By Lisa K. Berton
Guided food and drink tours are captivating travelers and locals alike. For such a small state as Rhode Island is, breweries of every size have emerged throughout The Ocean State. Five years ago, a University of Rhode Island student, Bill Nangle created a business plan to take folks for beer tastings.
One year ago, Nangle sold his business to the owners of Maine Brew Bus. Renamed The Rhode Island Brew Bus, tours are offered year round and routes change seasonally to give over twenty breweries a chance to strut their stout. The tour reviewed here is Friday Night Flights.
A bright turquoise bus stands out on Fountain Street in downtown Providence, awaiting what will be an outgoing assorted lot of strangers who will quickly joke with each other and share personal information. And this is before a single glass, nay sip of beer.

---------------

## [Exercise instructions]
• A. In the Rhode Island Brew Bus article above, condense the paragraph beginning "One year ago, Nangle sold his business" into a short bulleted list that keeps its main facts.
• B. Answer these questions using the Rhode Island Brew Bus article above:
(i) Who created the business plan for beer tastings five years ago?
(ii) What is the name of the tour being reviewed?
(iii) On which street does the turquoise bus wait?
• C. Resume the Rhode Island Brew Bus article after its final sentence and carry the account forward.

## [Data section]
---------------

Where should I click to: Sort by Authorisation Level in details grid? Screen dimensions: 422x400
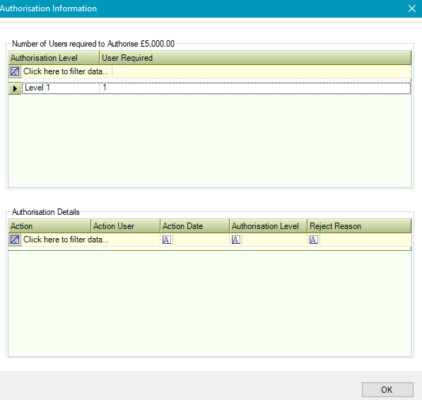click(x=269, y=226)
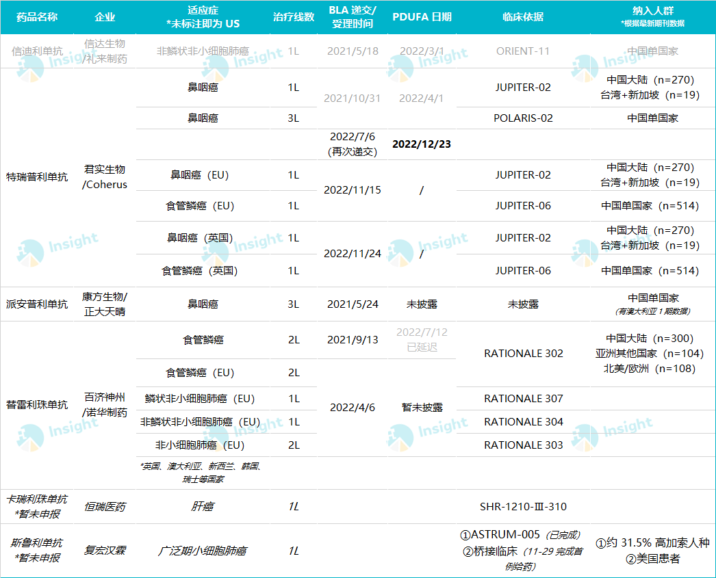Select the 临床依据 column header
Viewport: 716px width, 578px height.
(523, 17)
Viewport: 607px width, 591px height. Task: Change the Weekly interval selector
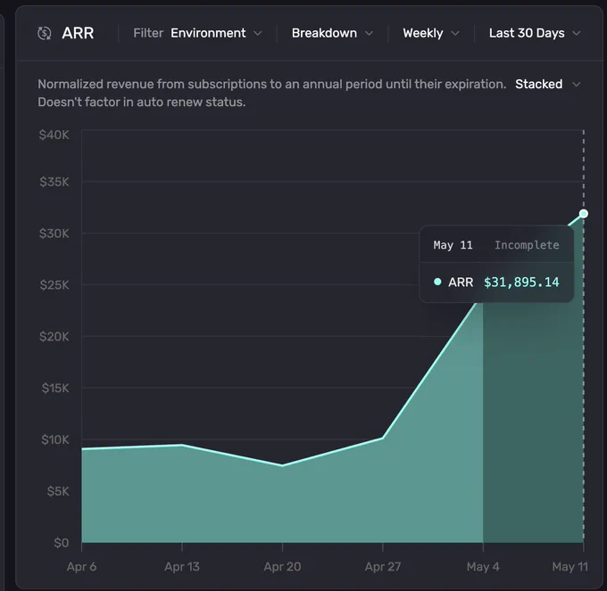pos(431,33)
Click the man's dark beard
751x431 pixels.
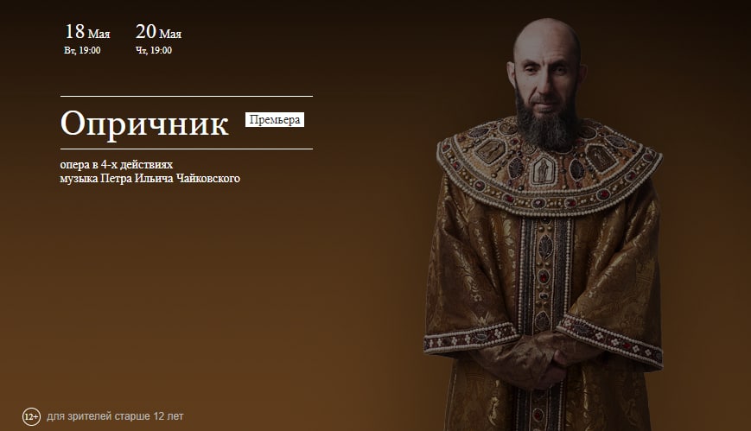pyautogui.click(x=547, y=124)
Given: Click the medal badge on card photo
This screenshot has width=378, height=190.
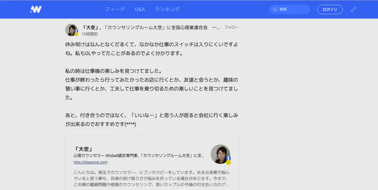Looking at the screenshot, I should (x=228, y=161).
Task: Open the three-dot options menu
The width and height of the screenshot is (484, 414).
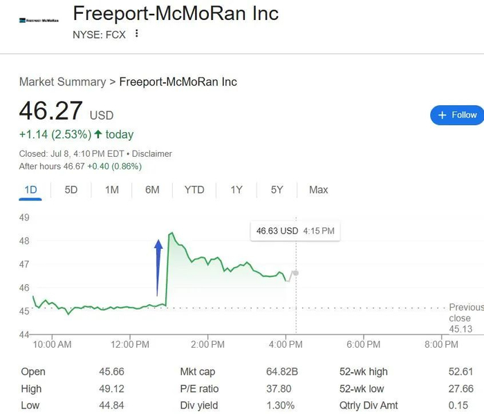Action: [137, 33]
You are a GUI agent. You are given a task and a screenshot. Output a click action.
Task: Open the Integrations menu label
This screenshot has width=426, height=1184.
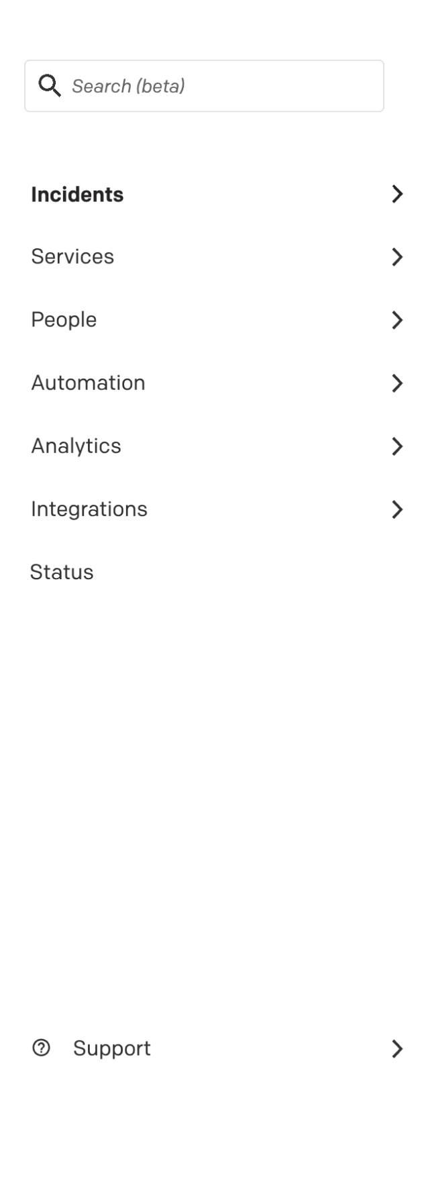tap(89, 509)
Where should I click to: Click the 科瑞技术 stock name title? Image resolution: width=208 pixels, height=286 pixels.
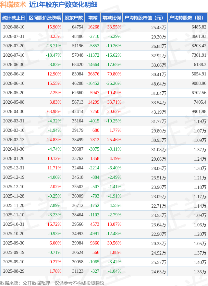tap(13, 5)
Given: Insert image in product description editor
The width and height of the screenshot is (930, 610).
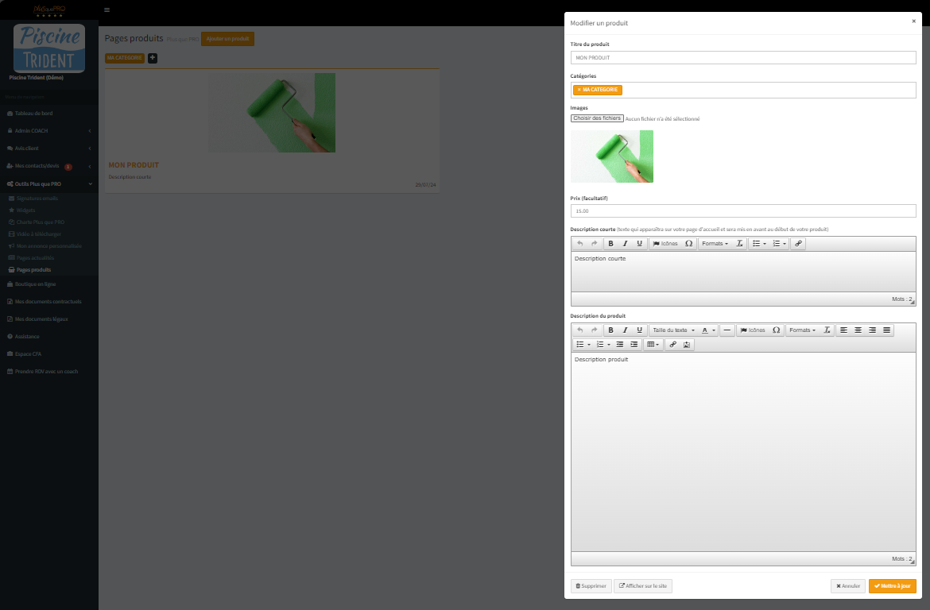Looking at the screenshot, I should click(688, 344).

---------------

## [Answers by task]
• A.
- A year ago, Nangle sold his business to the owners of Maine Brew Bus.
- It was renamed The Rhode Island Brew Bus.
- Tours run year round, with routes that change seasonally to feature more than twenty breweries.
- The tour reviewed is Friday Night Flights.

• B.
(i) Bill Nangle, a University of Rhode Island student
(ii) Friday Night Flights
(iii) Fountain Street in downtown Providence

• C.
Before departing, our driver Jon and guide Sam gave us a friendly welcome. Asked to introduce ourselves and state our favorite drink, Brian who likes to be called Brain said he enjoys lagers and whiskey while Mike aka Chetta prefers sours. Amy who, like the other women on board, doesn't have a nickname, drinks New England IPAs.
En route to Apponaug Brewing in Warwick, our hosts and fellow patrons keep the conversation going. We learn that Jon has been with Rhode Island Brew Bus since it started five years ago. Sam's experience is two and a half years to date.
Head Brewer, Justin Tisdale, meets us at Apponaug Brewing excited to discuss their process and show us around. Spotless. All of their brewing equipment is spotlessly clean and free of any scent. Not a speck of malt barley grain was found.
Justin supplied three beer tastings including raspberry wheat and weathering steel IPA. Generously, he refilled glasses with frothy beer as requested.
"The raspberry wheat tasted like summer. It wasn't too sweet, and it was pink!", Emily exclaimed when asked for her favorite tasting.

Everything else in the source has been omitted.